When I was a teenager, I wanted to know if war will ever end. But I realized that I could never know the answer to this question unless I also asked and answered some fundamental questions about human nature. Are human beings naturally violent? Throughout world history, why does war seem like the norm and why does peace seem like the anomaly? Is war an inescapable part of human nature?
When I was in eighth grade I asked one of my teachers, “Where does war come from?”
“Human beings are naturally violent and warlike,” she told me. “War is a part of human nature, because people are evil. It is human nature to be greedy, hateful, and selfish.”
As I pondered her response to my question, I realized that her answer did not make sense. If human beings are naturally violent and warlike, why does war drive so many people like my father insane?
From that point onward, I was determined to study war the way a doctor studies an illness. Only then could I understand if world peace would ever become more than a cliché. By studying war, I hoped to learn if General Douglas MacArthur was correct when he said, “Only the dead have seen the end of war.”3 I also hoped to learn if war is truly an inescapable part of human nature or if it is even possible to define human nature. I did not know where these questions would take me, but I did know that if war and violence were truly a part of human nature, it would be naïve to assume war would ever end. As I explored the causes and cure for war, however, I began to find strong evidence which showed that people are not naturally violent.
When I attended West Point in 1998 as a freshman, I read a book called On Killing: The Psychological Cost of Learning to Kill in War and Society. This book was written by Dave Grossman, a lieutenant colonel in the army and a former West Point psychology professor. In On Killing Grossman said, “War is an environment that will psychologically debilitate 98 percent of all who participate in it for any length of time. And the 2 percent who are not driven insane by war appear to have already been insane—aggressive psychopaths—before coming to the battlefield.”4 These words conveyed a fact about war I already knew from witnessing my father’s agony, but Grossman expressed other profound ideas that changed how I saw war, along with the potential for peace.

▸ **Information provided**
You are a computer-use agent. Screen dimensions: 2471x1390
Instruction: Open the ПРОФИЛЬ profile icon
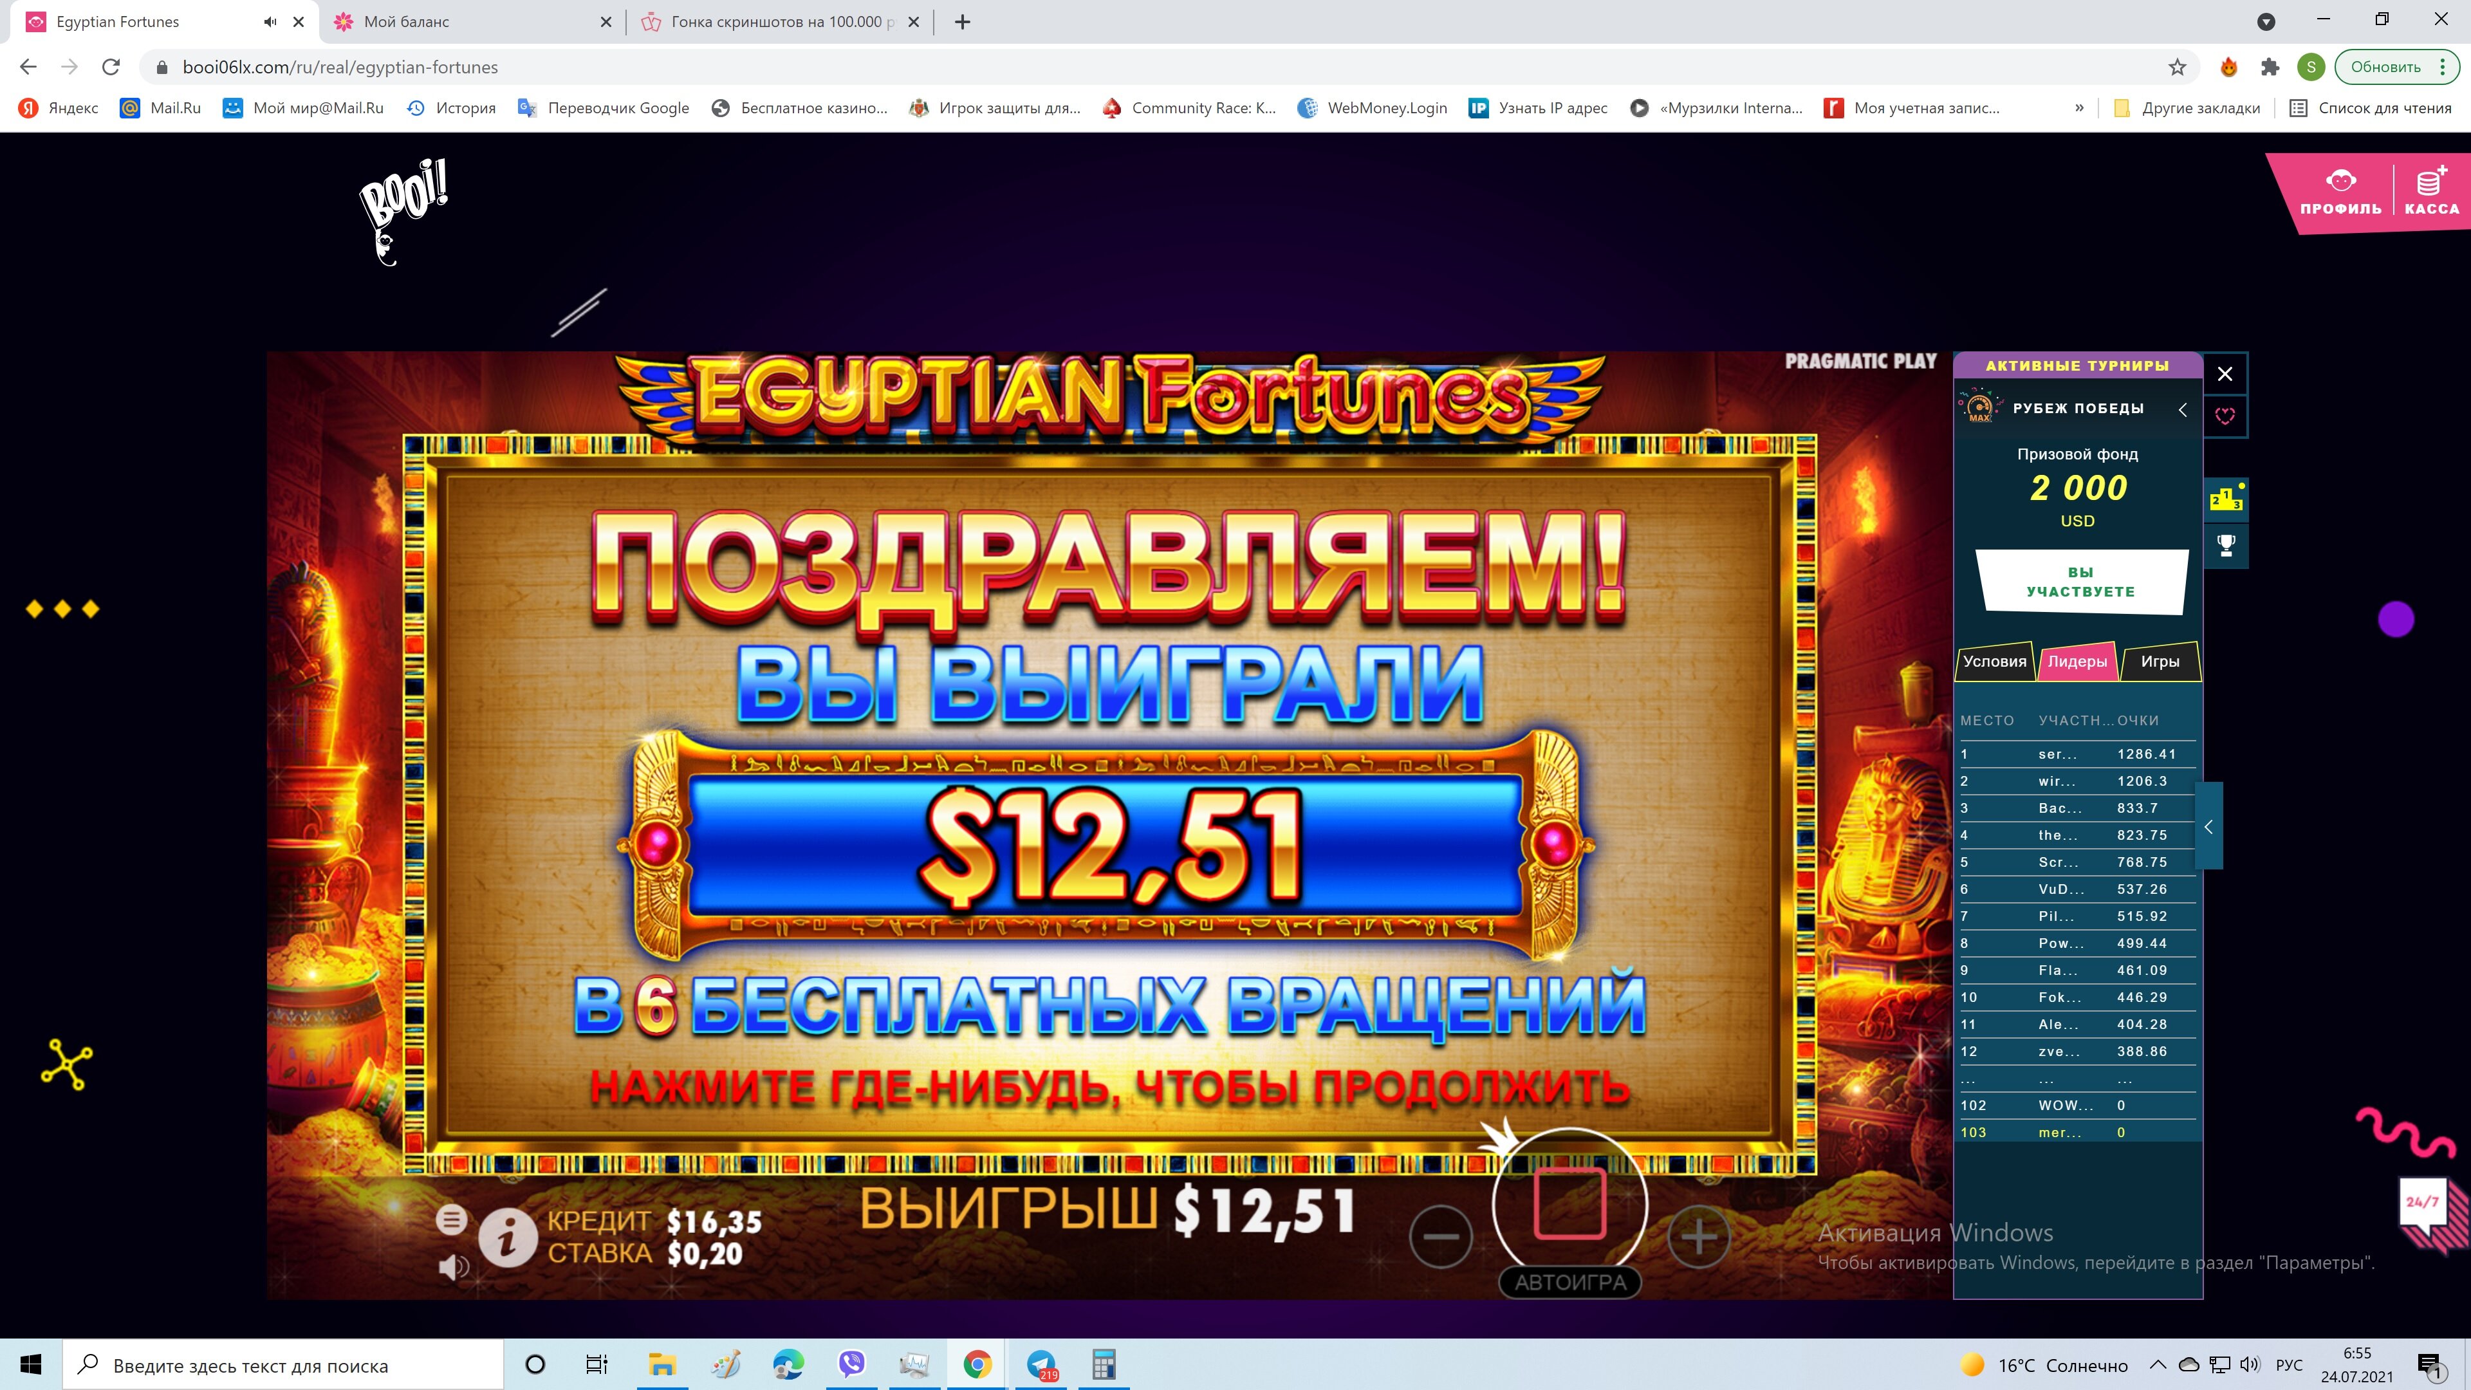tap(2341, 192)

▸ **Problem requirements**
How would the passage above on war and human nature go on after its final sentence? Extend it from that point.

▸ **Result for this task**
In On Killing Grossman said that human beings have an innate resistance to killing other human beings. A country is only capable of waging war, he explained, if propaganda is used to dehumanize the enemy. Sometimes this dehumanization process consists of calling the enemy derogatory names such as “Krauts,” “Japs,” or “Gooks.” In other instances it consists of stereotyping the enemy as the epitome of everything evil in the world while believing that one’s own country is the source of everything good, moral, or holy.
The only way to kill human beings and not experience guilt or remorse is to imagine they are not human beings. This involves viewing people as subhuman—so we can rationalize the act of killing—or seeing people as evil monsters so we can perceive the act of killing as a necessary purging of evil from the world. Grossman also explains that the most traumatic experiences in war occur when someone kills a human being, not when someone is in physical danger. According to Grossman’s extensive research, the survivors of the London bombings during World War II did not suffer as much psychological trauma as the soldiers in Vietnam who killed men, women, and children at close range, where they could see the faces of their victims.